LAS VEGAS — Certainly there wasn't any jubilation inside the Colorado locker room after the Buffaloes were eliminated from the Pac-12 Conference tournament on Thursday in what more than likely was a season-ending defeat against Arizona.

Still, the look on Tad Boyle's face hardly was one of dejection. There was a glint of hope in his eyes, a buzz perhaps stirred by a simple glance around the room. Sure, there were a lot of long faces dealing with the dejection of defeat and the cruel reality of a season at an end. Yet there also was a wealth of young talent stepping off the floor of the league tourney for the first time, along with a sense the program is in good hands with a talented freshman class already eager for more.

It was a far different vibe than a year ago, when a season that began with the expectation a veteran team not only would lead CU back to the NCAA Tournament for the fifth time in sixth seasons, but would finally end the Buffs' run of first-round exits. When the misery finally ended with the Buffs glumly trudging out of CFE Arena after a first-round loss at Central Florida in the NIT, it was clear the program was ready for a reboot.


Few would label this year's 17-15 season, likely to end without a postseason berth for the first time in Boyle's eight-season tenure, as a success. It's difficult to recall nonconference losses to the likes of San Diego and Colorado State — particularly given how the CSU program collapsed down the stretch — and not wonder what could have been in 2017-18, regardless of the team's youth. When the Buffs began preseason practices Boyle described his thought process during previous offseason as attempting to approach the season as Year 1 of his program. Year 1 for Boyle actually was in 2010-11, when the Buffs narrowly missed the NCAA Tournament before advancing to the NIT Final Four.

This year's team obviously fell short of that goal, though some of that difference can be attributed to Boyle inheriting a team in 2010-11 that already included Alec Burks, Cory Higgins, and Levi Knutson, to name just a few. That year set the stage for the three consecutive NCAA Tournament bids that followed, and despite this year's youth, Boyle and those talented freshmen-now-sophomores will be expected to deliver similar success during the upcoming seasons.

"In my mind, if this is Year 1, we've built a foundation," Boyle said. "I knew that we had so many new faces and so much new blood on this team that had to contribute that if they asked me before the season what my expectations are, I don't always know that. But next year my expectation level will rise because of the guys we have coming back.

"The biggest thing was understanding what you were dealing with in terms of our freshmen and letting them play through mistakes. That's sometimes a challenge because you want to hold everybody to the same standard. But you understand freshmen are freshmen. And even Lucas (Siewert) and Del (Brown) as sophomores didn't get a lot of experience last year as freshmen. You have to let them grow up, and there's going to be growing pains growing up. That's the fact of the matter."
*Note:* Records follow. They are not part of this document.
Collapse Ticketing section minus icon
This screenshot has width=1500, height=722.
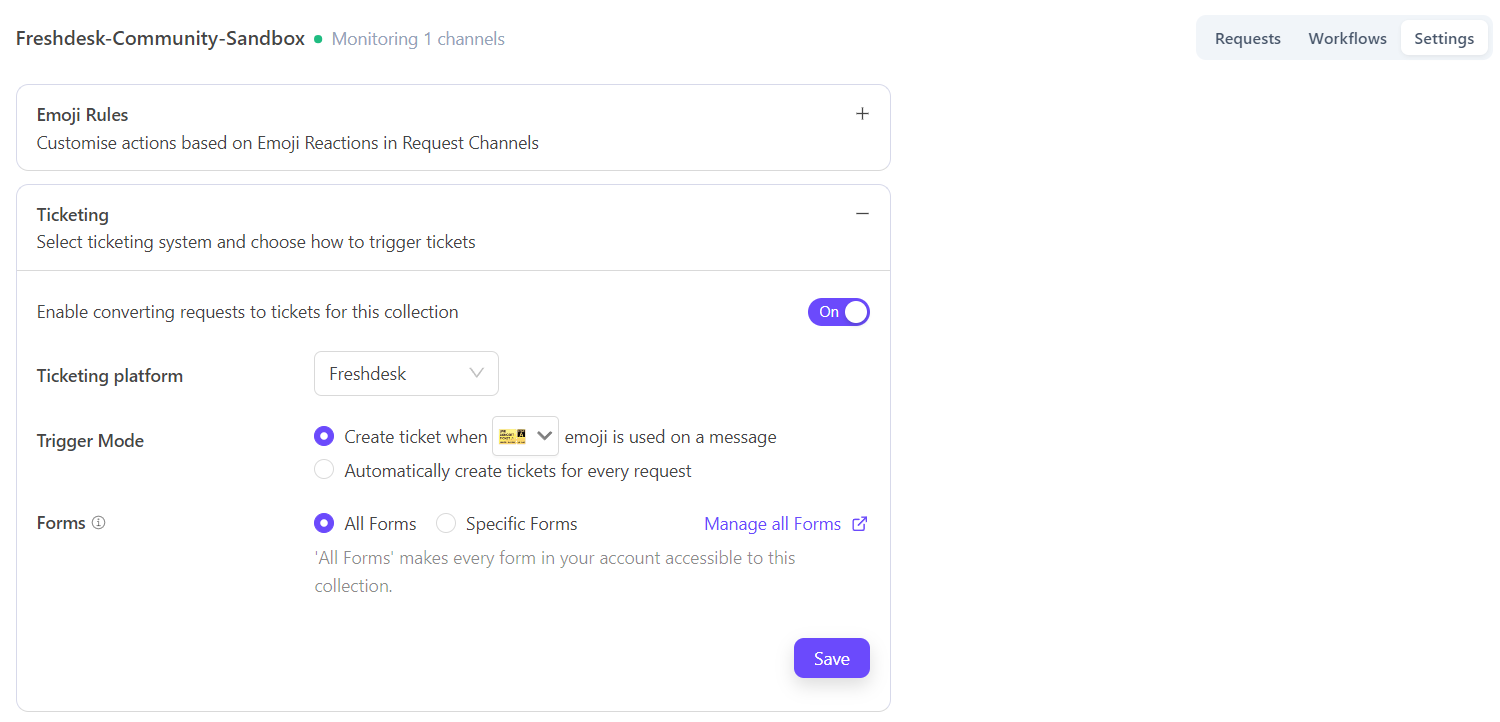click(x=862, y=214)
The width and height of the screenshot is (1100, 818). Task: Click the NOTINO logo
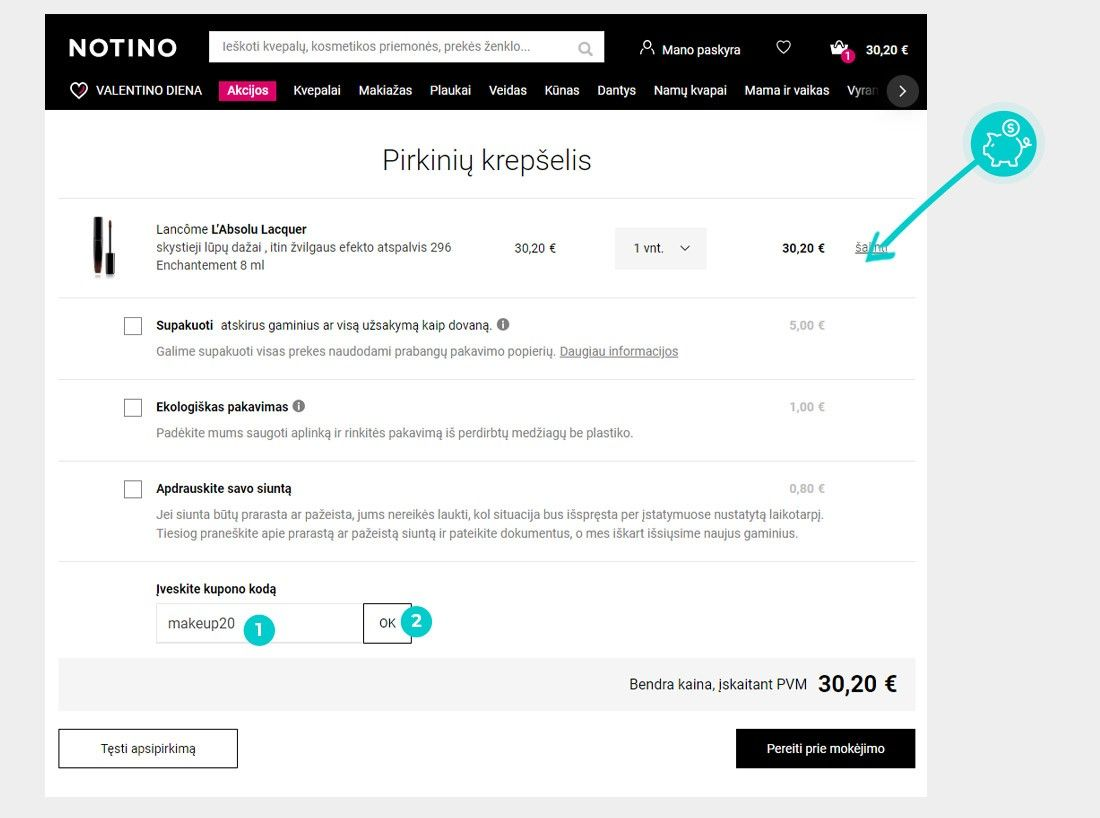tap(123, 48)
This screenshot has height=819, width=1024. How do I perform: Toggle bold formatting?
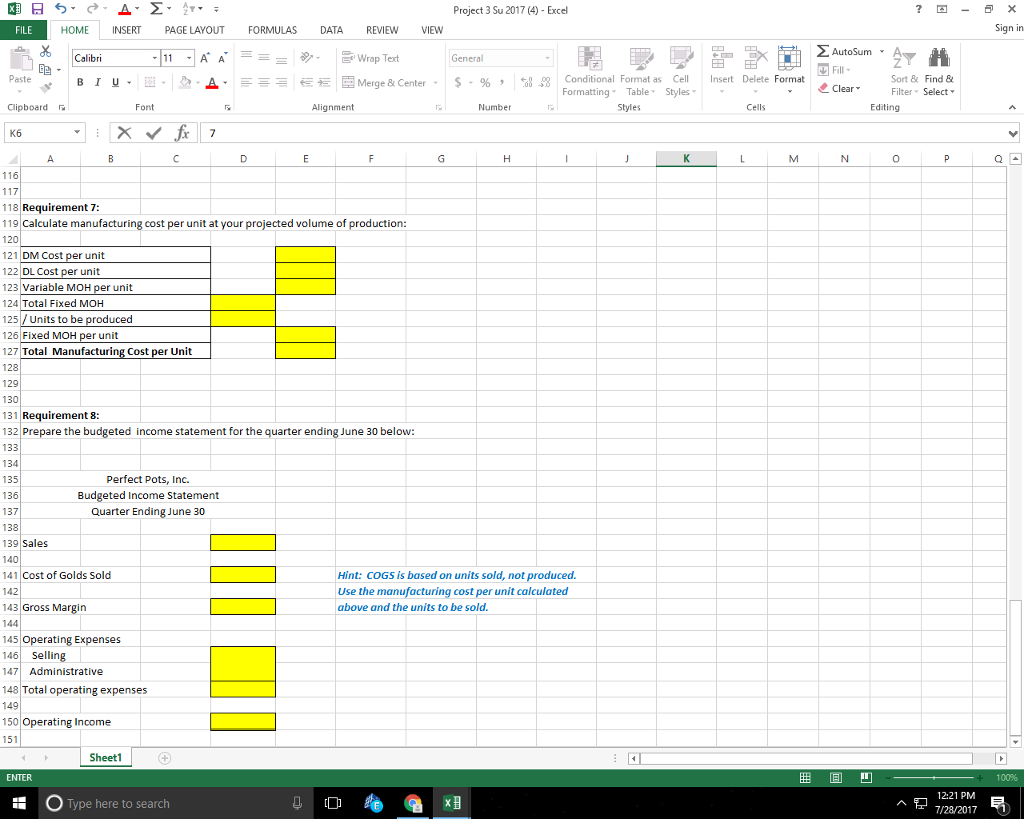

With the loss of seniors George King and Dom Collier, the Buffs no longer have a single player remaining from the program's run of four NCAA Tournament appearances in five years that ended two years ago first-round loss against UConn. (That would change if Tory Miller-Stewart, injured after just six games this year, opts to return for a fifth season.) It's a good time to be a young, up-and-coming team in the Pac-12 Conference, with the embattled front-running programs at Arizona and USC facing extensive roster overhauls as well as the specter of possible NCAA sanctions, depending on how (or, at this point, when) the FBI's ongoing investigation into recruiting fraud finally concludes. There is an opportunity at hand.

The page officially has flipped on the Boyle era. It's up to CU's veteran coach to make sure the youngsters continue developing enough over the summer to return the Buffs to those early Roll Tad heights and even surpass them. Chances are Arizona, the league's regular season champs in five of the past six seasons, will be the kings no more, with the Wildcats set to lose all five starters with every member of their 2018 recruiting class having already de-committed.

There is no reason the Buffs shouldn't be in contention to take over that throne.